Whether the nation has paid much attention is a different matter. During Welby’s tenure as the most senior cleric in the established church of the country, regular attendances at Church of England services have continued to decline, despite repeated evangelising drives.

In 2012, just before Welby’s appointment, average weekly attendance was more than a million people. By 2023, the figure had fallen to 685,000. The 2021 census showed that less than half the population of England and Wales described themselves as Christian.

Welby, the 105th archbishop of Canterbury, succeeded Rowan Williams, a cerebral figure and eloquent preacher who was ground down by internal conflict in the church. With a background in the oil industry, the expectation was that Welby would be the C of E’s CEO as much as its spiritual leader.

One of his first successes was to drive legislation to allow female bishops through the C of E’s ruling body, the General Synod, after years of bitter argument. The first, Libby Lane, was consecrated the following year. Now there are more than two dozen female bishops, and it is possible that the 106th archbishop of Canterbury could be the first woman to lead the church.

The tensions between traditionalists and progressives over female bishops did not go away, but became largely focused on another hot button issue: sexuality and same-sex marriage. Welby worked hard to hold the C of E – and the global Anglican church – together amid painful and sometimes acrimonious debate. But inevitably his efforts have frustrated campaigners on both sides.

The C of E now allows clergy to hold services of blessing for newly married same-sex couples. To advocates of LGBTQ+ equality and inclusion, it is nowhere near enough; to conservatives, it is far too much. Some of the latter in the global church said they no longer recognised Welby as their leader, and some traditionalists in the C of E are intent on establishing a separate structure.

Equality campaigners are likely to continue to pressure the C of E to offer same-sex church weddings, and traditionalists will continue to resist. The next archbishop will find the issue still in his or her in-tray.

Welby became increasingly vocal about immigration, in particular the previous government’s proposals to send migrants to Rwanda. He described the policy as “immoral and cruel” and said the government was “leading the nation down a damaging path”. At least one Conservative MP lambasted him for preaching politics from the pulpit.

Exercise aim: Resume the piece on Welby's tenure as archbishop of Canterbury, writing on from its final sentence about the Conservative MP who accused him of preaching politics from the pulpit.

Record extracts:
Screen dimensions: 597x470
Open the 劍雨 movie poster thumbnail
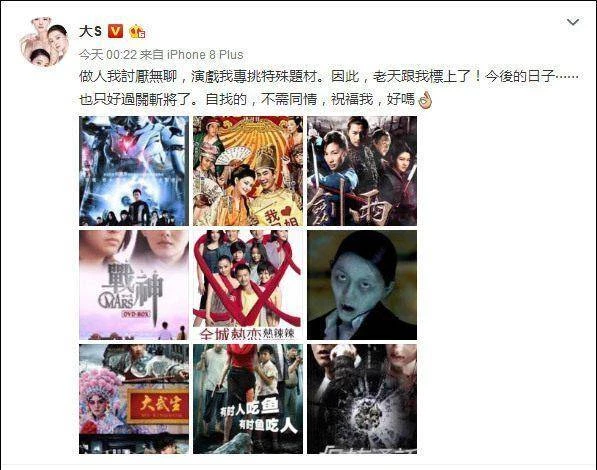click(x=362, y=171)
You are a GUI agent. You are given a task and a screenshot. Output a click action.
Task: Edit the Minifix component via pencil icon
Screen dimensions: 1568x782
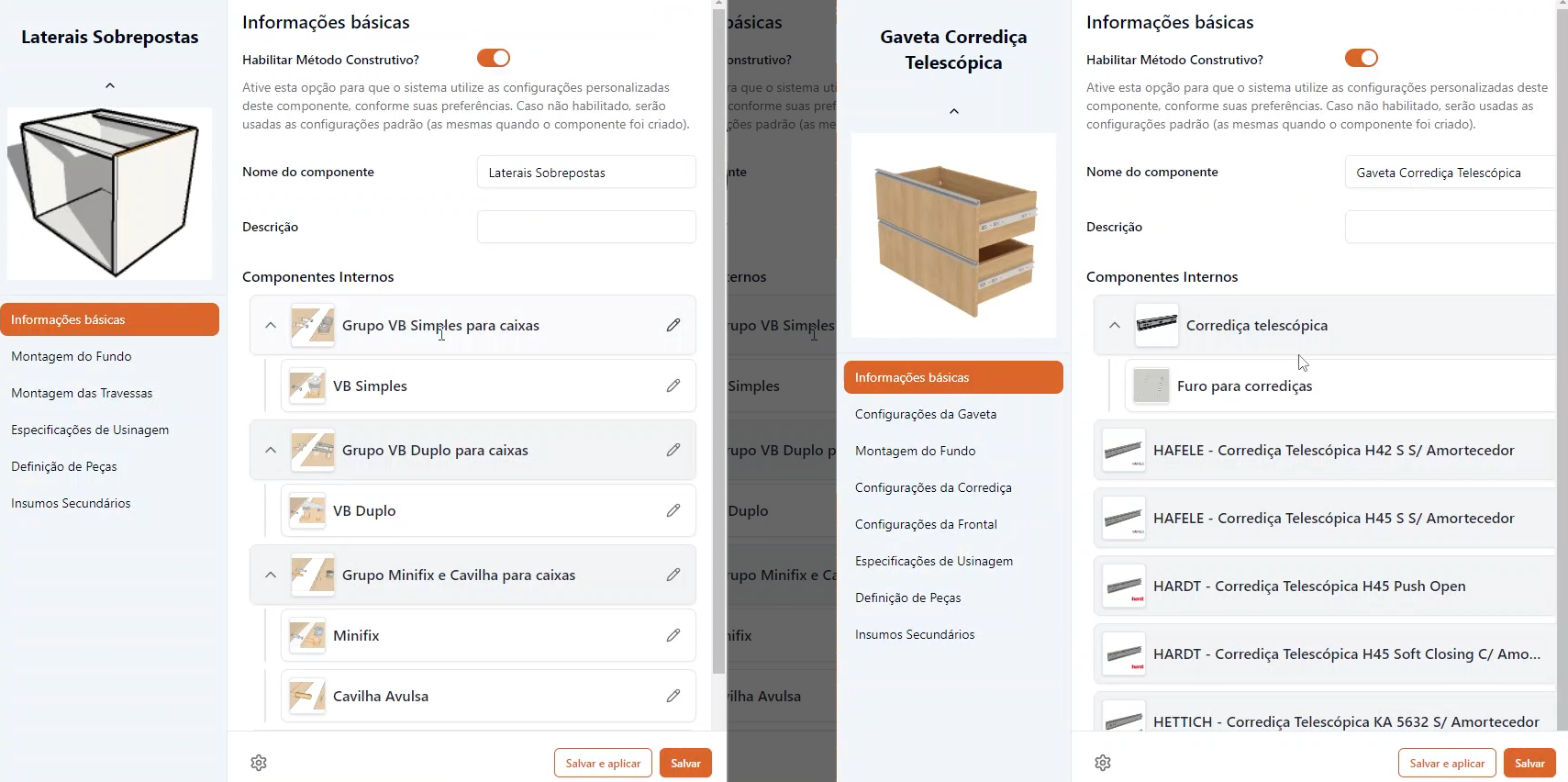click(x=673, y=635)
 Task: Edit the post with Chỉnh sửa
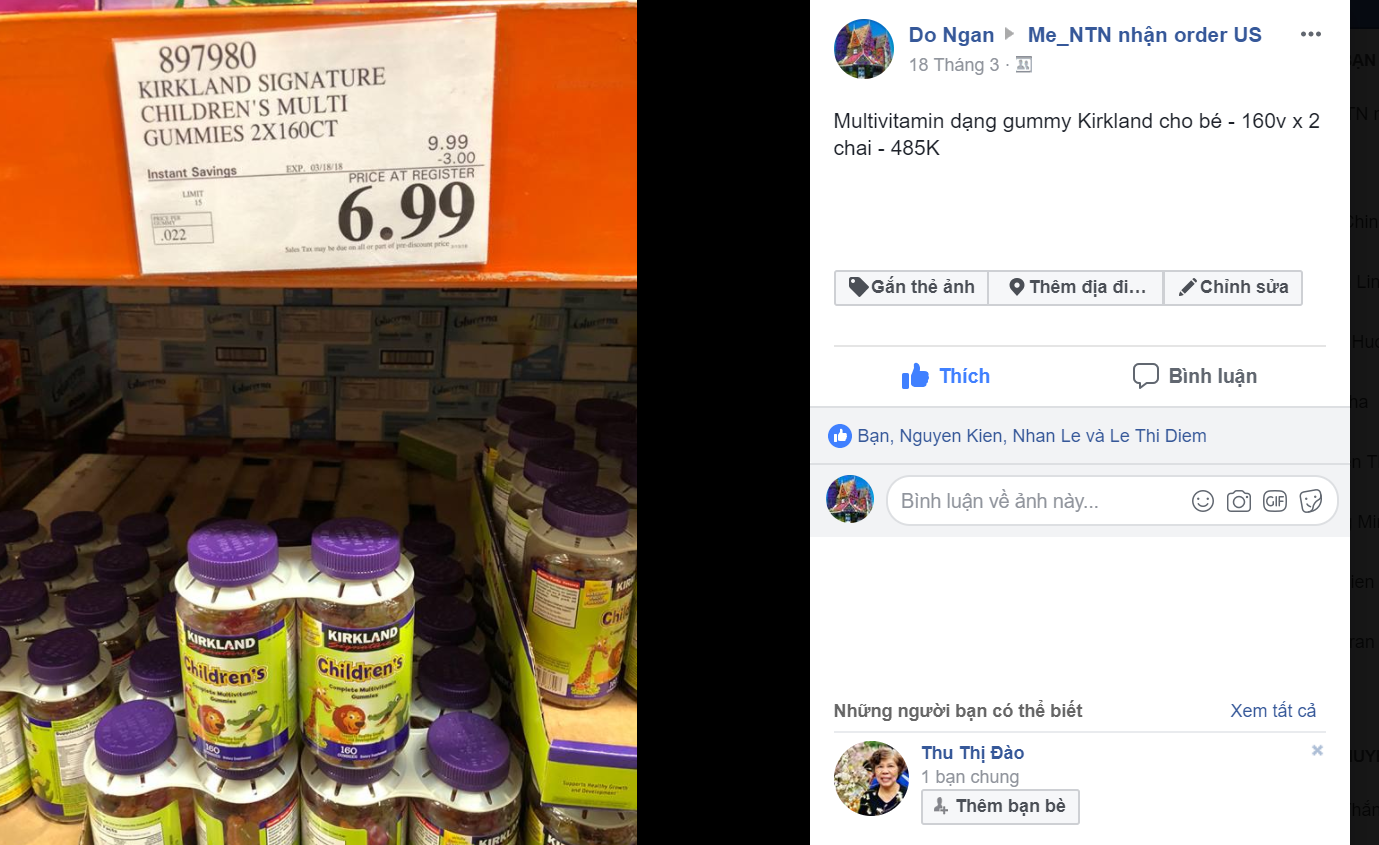click(1233, 287)
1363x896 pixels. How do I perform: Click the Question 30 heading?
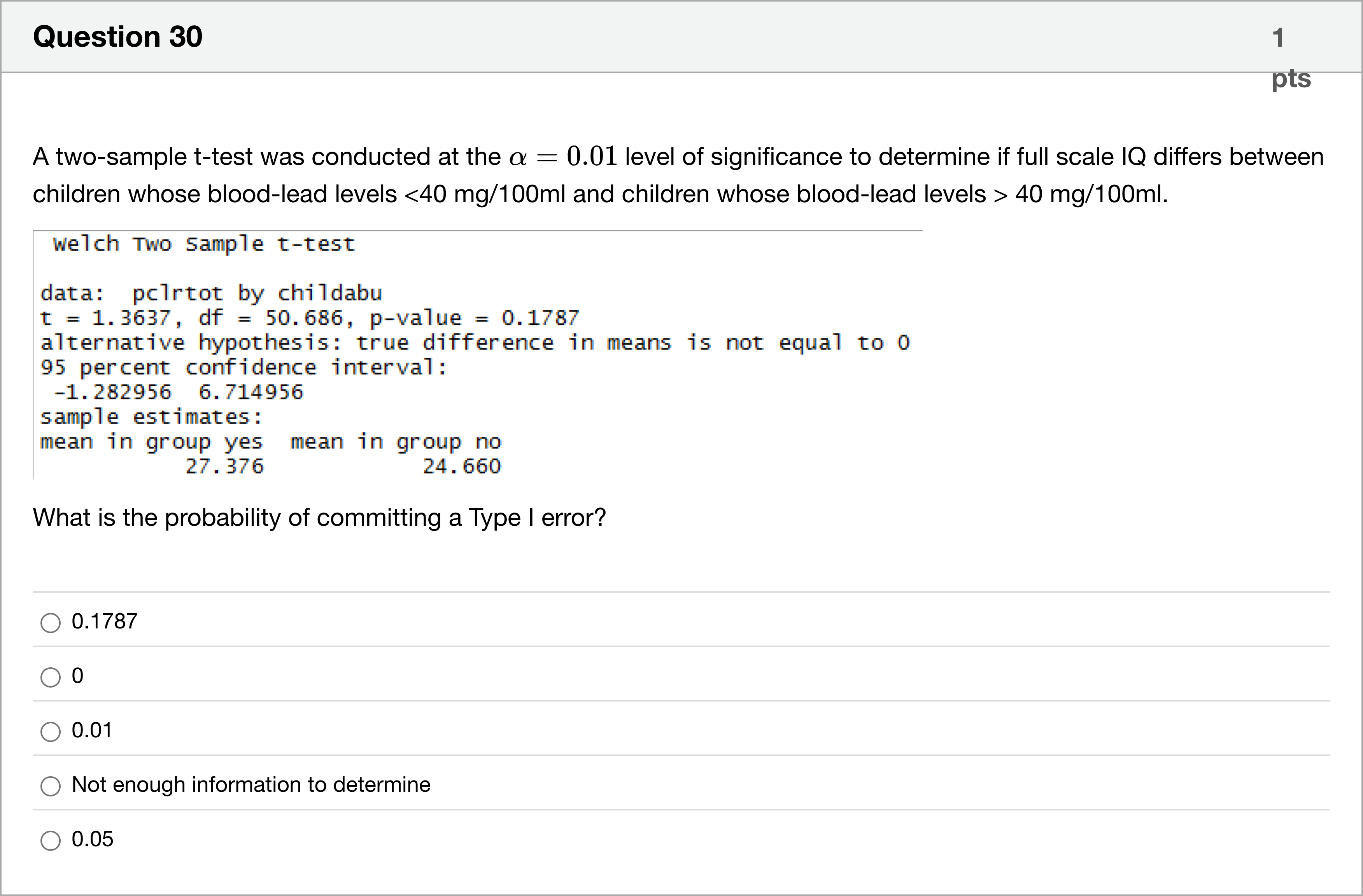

Output for this exercise:
Welby apologised for the C of E’s “institutional racism”, and vowed to take action to address its “shameful past” complicity in the international slave trade.

The issue of abuse has been a constant throughout his tenure, with Welby issuing repeated apologies and acknowledgements of the “brokenness and failings of our church” in relation to sexual abuse. In the end, it was his own failings that led to his resignation.

On the face of it, Welby was born into privilege, but he had a difficult childhood with dysfunctional and alcoholic parents who separated when he was three. At the age of 60, he discovered that his biological father was not the “deeply abusive” man of his childhood, but Anthony Montague Browne, Churchill’s private secretary, with whom his mother had a drunken tryst days before her wedding.

Welby went to Eton, followed by Cambridge. He worked in the oil industry, sometimes in personal danger in areas of Nigeria, before giving up the corporate world to be ordained as an Anglican priest. He became bishop of Durham in 2011, and just over a year later was appointed archbishop of Canterbury.

He and his wife, Caroline, suffered unimaginable grief when their first child, Johanna, was killed in a car crash at the age of seven months. The couple have five more children, all of whom attended state schools. One son, Peter, is also an Anglican priest.

Welby, who will be 69 in January, has been open about his struggles with depression. On Radio 4’s Thought for the Day in 2019, he said he had sought help with the encouragement of his daughter, Katherine, who “helped me see that it wasn’t something to be ashamed of”. At the time of the broadcast, he was taking antidepressants daily.